That's the French referendum on establishing a European Constitution (ratifying the TCE), held _decades_ after they were already a member of the EU. It's nothing to do with entering the EU, and _can't _ speak for most EU citizens (as it's only France). Further, the TCE was not ratified.
True, I did neglect to comment on Lisbon, but I'm not sure which part is misleading - Lisbon incorporated _many_ of the changes from the proposed constitution, but it's not identical but by another name.
The Netherlands referendum isn't particularly relevant here, as OP only cited the French result when referring to "Most eu citizens".
A little late, but can you share with me the differences between the two?
Almost every part of the constitution except the form was made part of the Lisbon treaty.
Again, I paid attention to this (and read both the constitution and the treaty) because in Ireland, we actually did get to vote on it (as required by our constitution).

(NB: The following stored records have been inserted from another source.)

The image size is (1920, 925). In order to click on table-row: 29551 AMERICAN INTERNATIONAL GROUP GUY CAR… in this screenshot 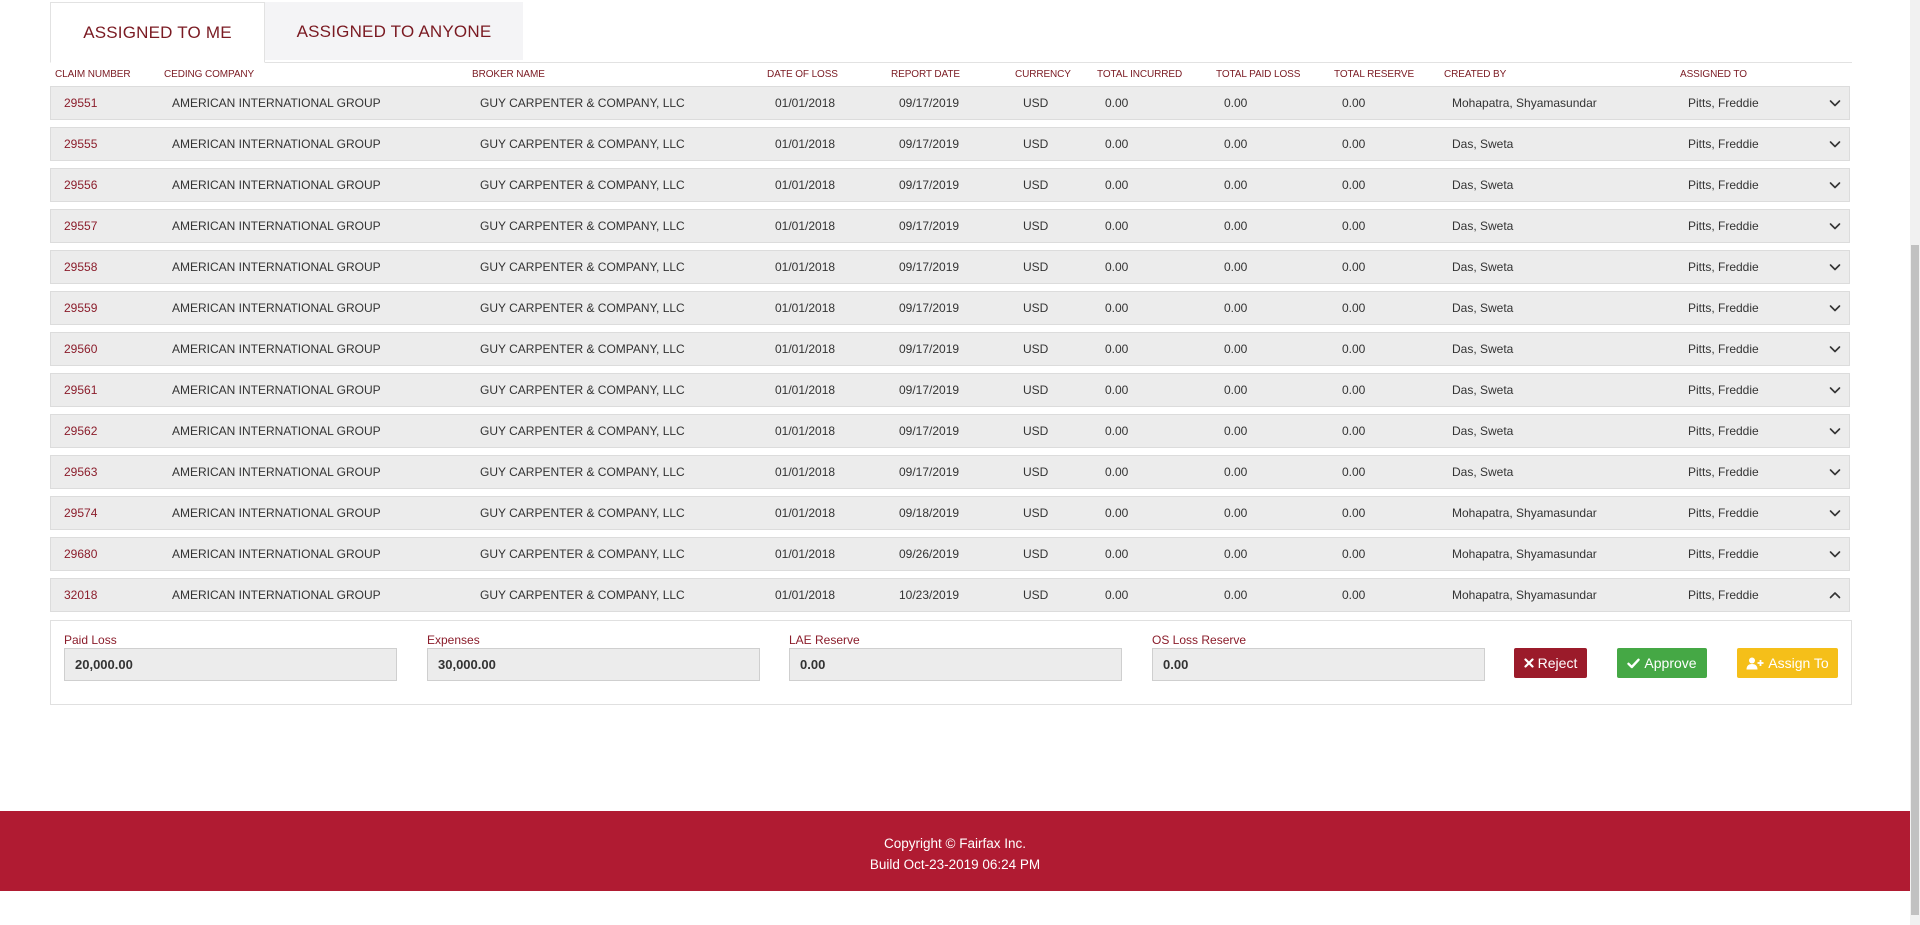, I will do `click(950, 103)`.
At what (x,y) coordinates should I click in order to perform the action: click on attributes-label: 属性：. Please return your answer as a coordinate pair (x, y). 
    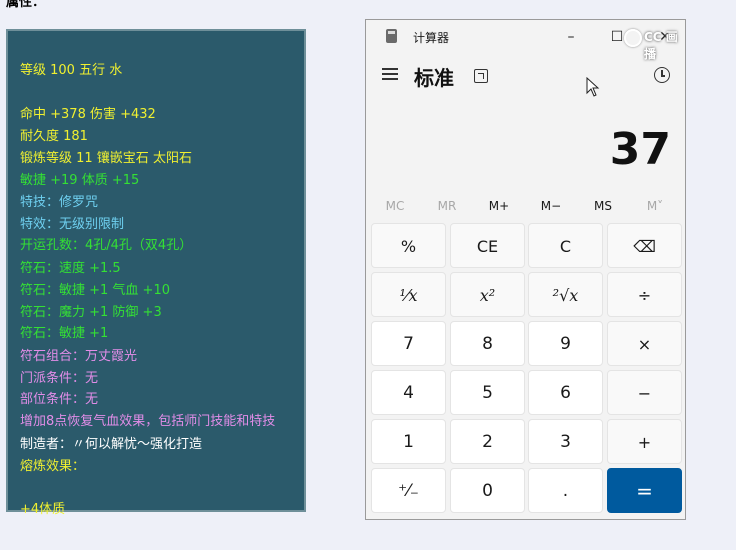
    Looking at the image, I should click on (26, 5).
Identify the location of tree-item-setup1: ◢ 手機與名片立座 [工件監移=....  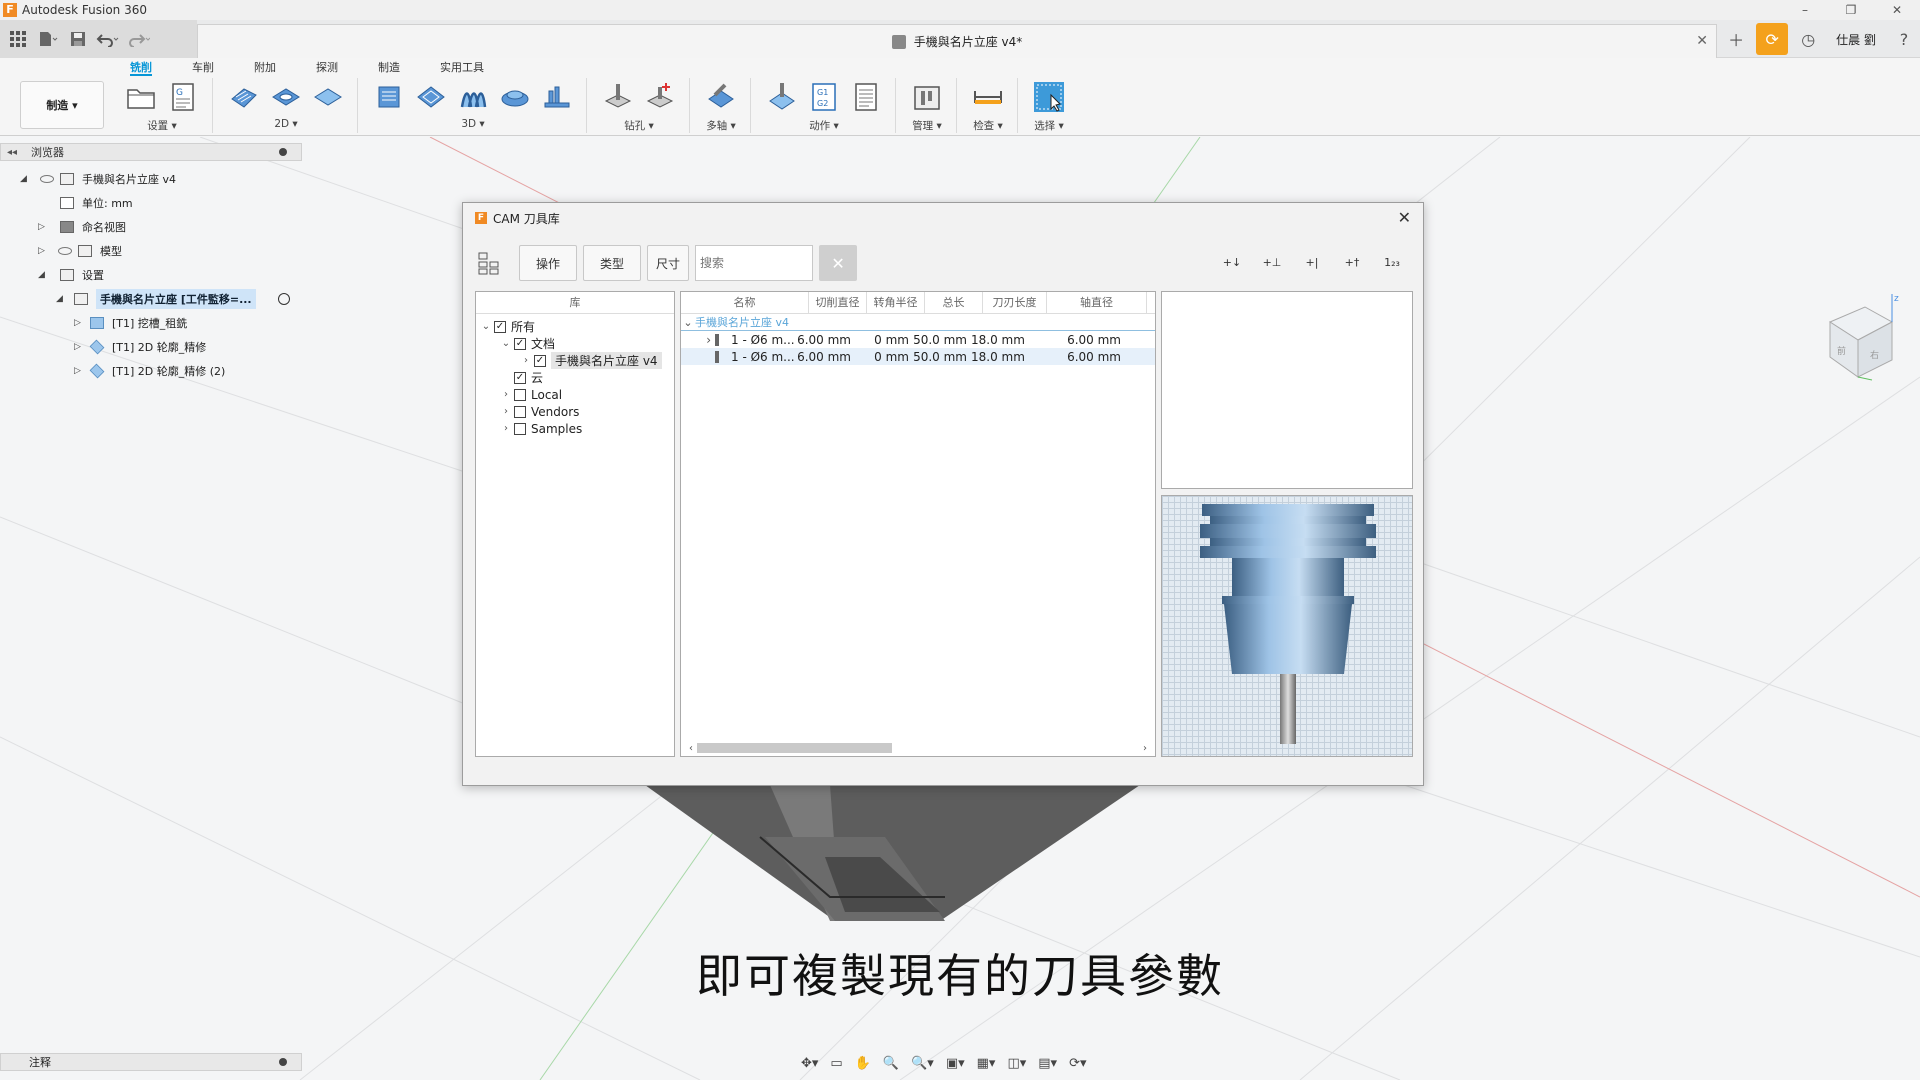
(151, 299).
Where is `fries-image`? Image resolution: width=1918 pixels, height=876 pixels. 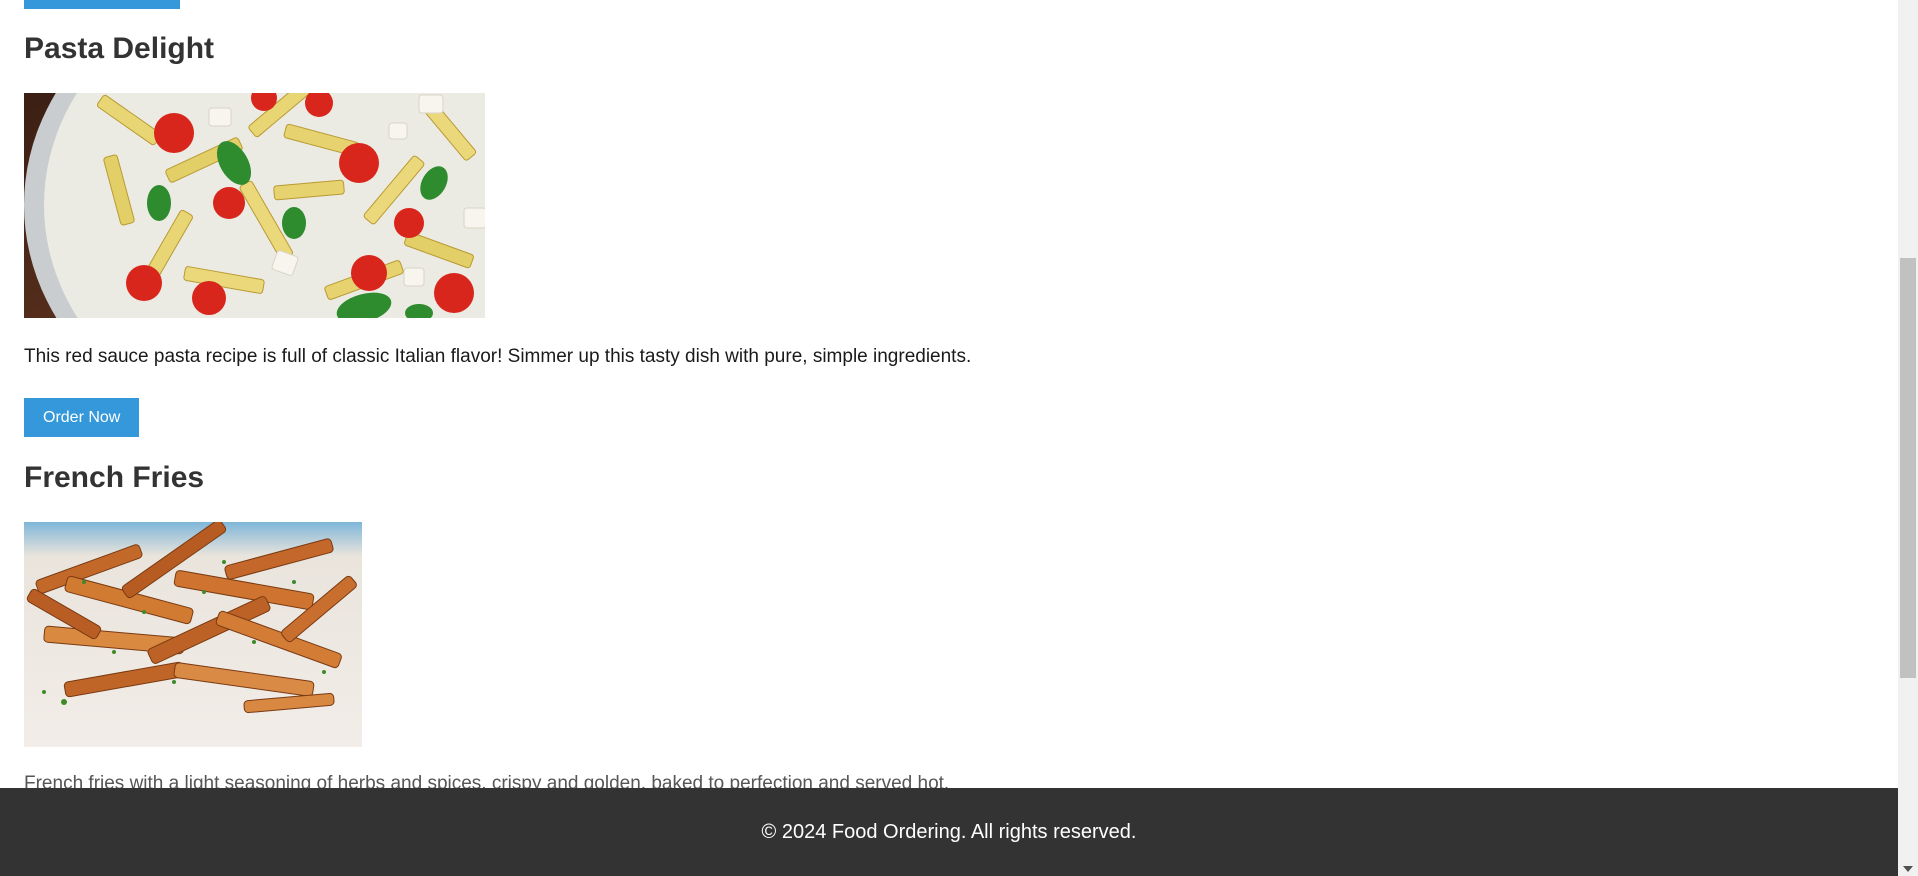 fries-image is located at coordinates (193, 634).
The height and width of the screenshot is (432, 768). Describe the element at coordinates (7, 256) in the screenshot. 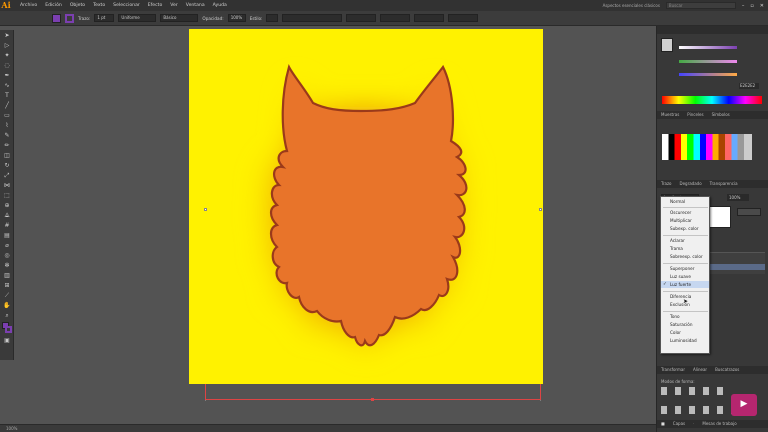

I see `blend-icon: ◎` at that location.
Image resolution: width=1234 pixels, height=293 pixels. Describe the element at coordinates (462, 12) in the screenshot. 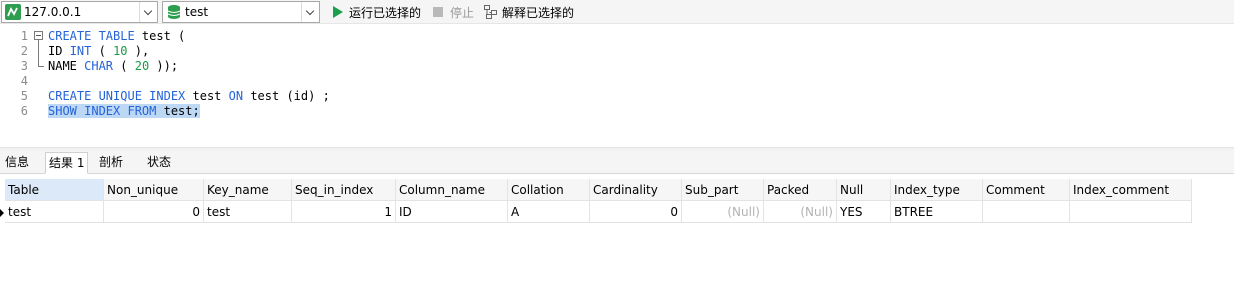

I see `stop-label: 停止` at that location.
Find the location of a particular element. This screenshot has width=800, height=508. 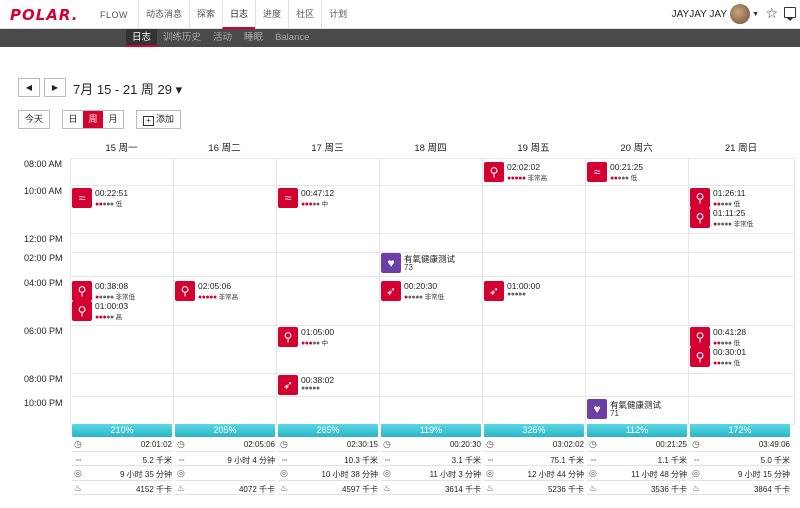

tab-balance: Balance is located at coordinates (292, 38).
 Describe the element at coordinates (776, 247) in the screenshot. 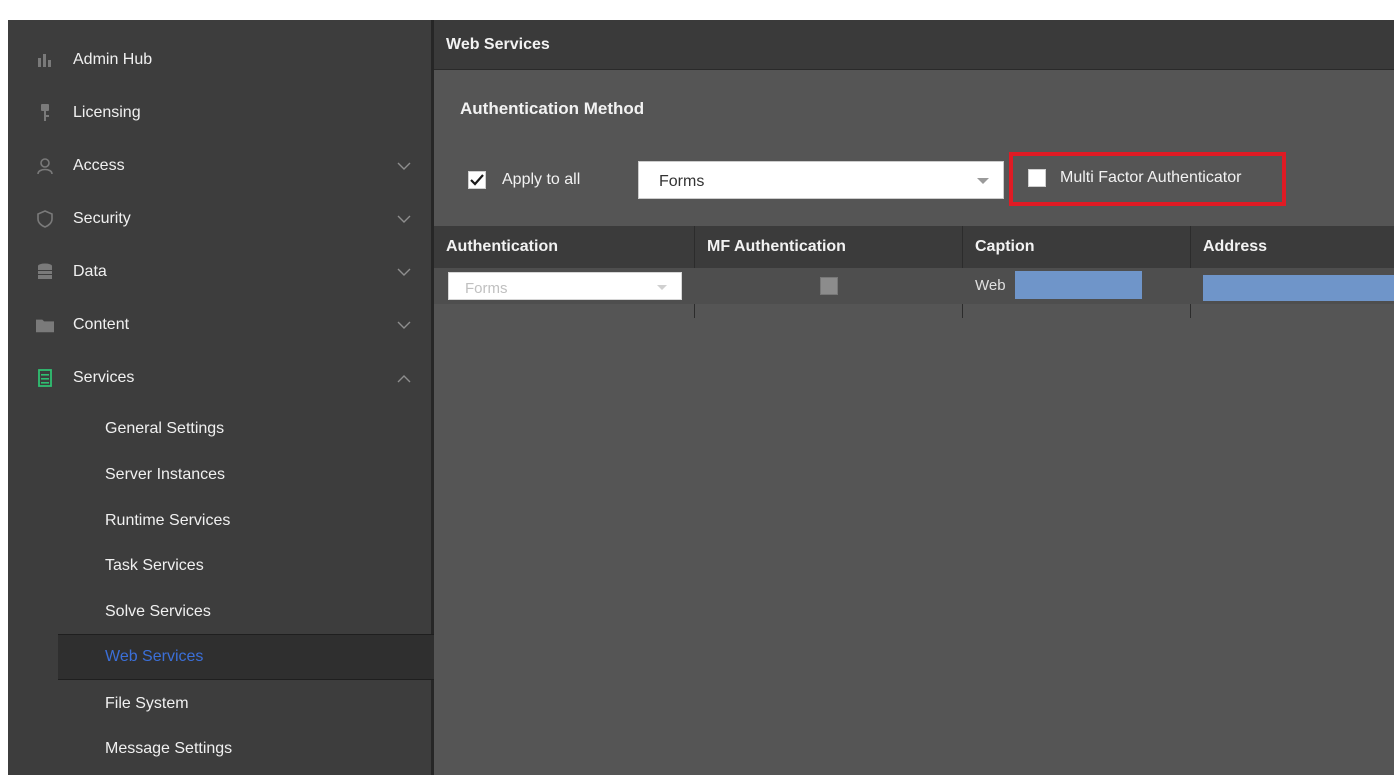

I see `column-header-mf-authentication: MF Authentication` at that location.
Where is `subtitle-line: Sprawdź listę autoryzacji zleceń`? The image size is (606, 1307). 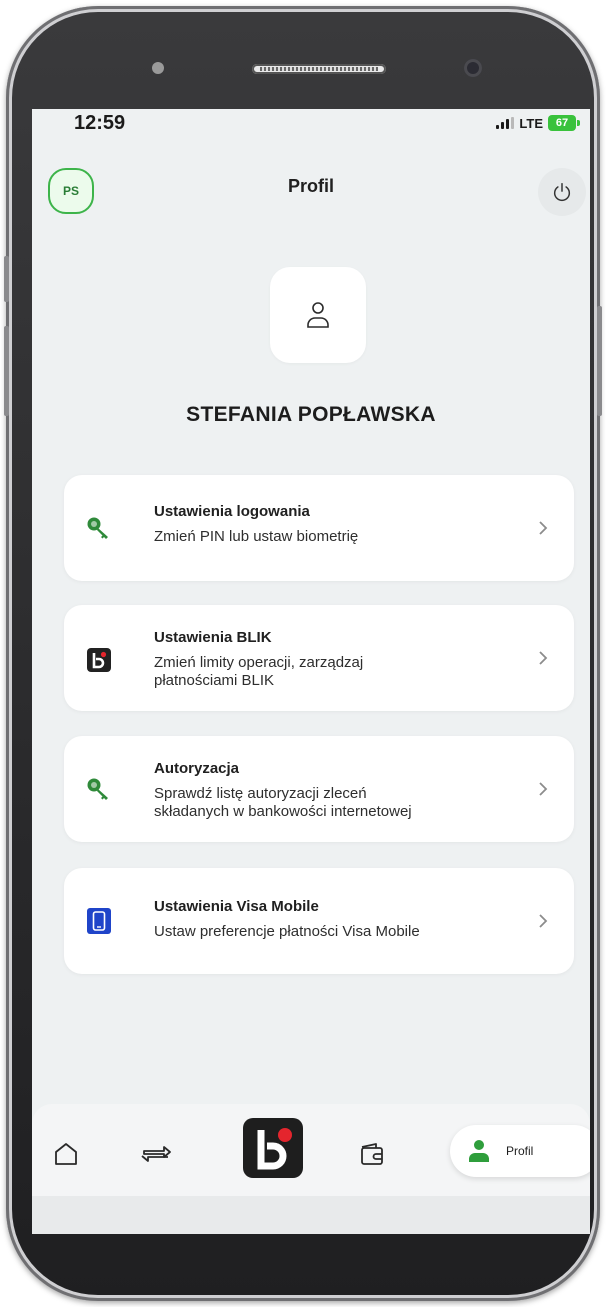 subtitle-line: Sprawdź listę autoryzacji zleceń is located at coordinates (260, 794).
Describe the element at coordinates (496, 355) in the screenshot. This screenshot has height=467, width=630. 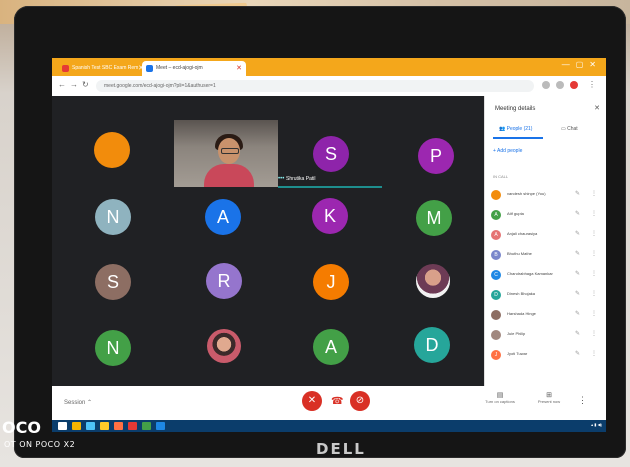
I see `avatar: J` at that location.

> When transport leader Alstom decided to acquire Canadian transport bombardier , EU refused and forced Alstom to permanently shut down one it’s factory and terminate all workers to accept[1]
Your own source says they're forced to sell one of their factories to a competitor to even out the playing field, not shut it down. Considering the future merged Alstom-Bombardier has a near monopoly in most EU markets, it makes sense to force divestment.
France's poor handling of the pandemic has way more to do with late measures and poor decisions earlier this year than the number of nurses and MD. More nurses will not make the virus less infectious.
This comment is so terribly bad, end-to-end, from the linked "sources" that say nothing even close to the statement they are supposed to support, to punctuation, to cherry-picking and misrepresenting some specific half-truths, I'm not entirely sure if it isn't intended to disparage opposition to the EU by making that opposition look stupid.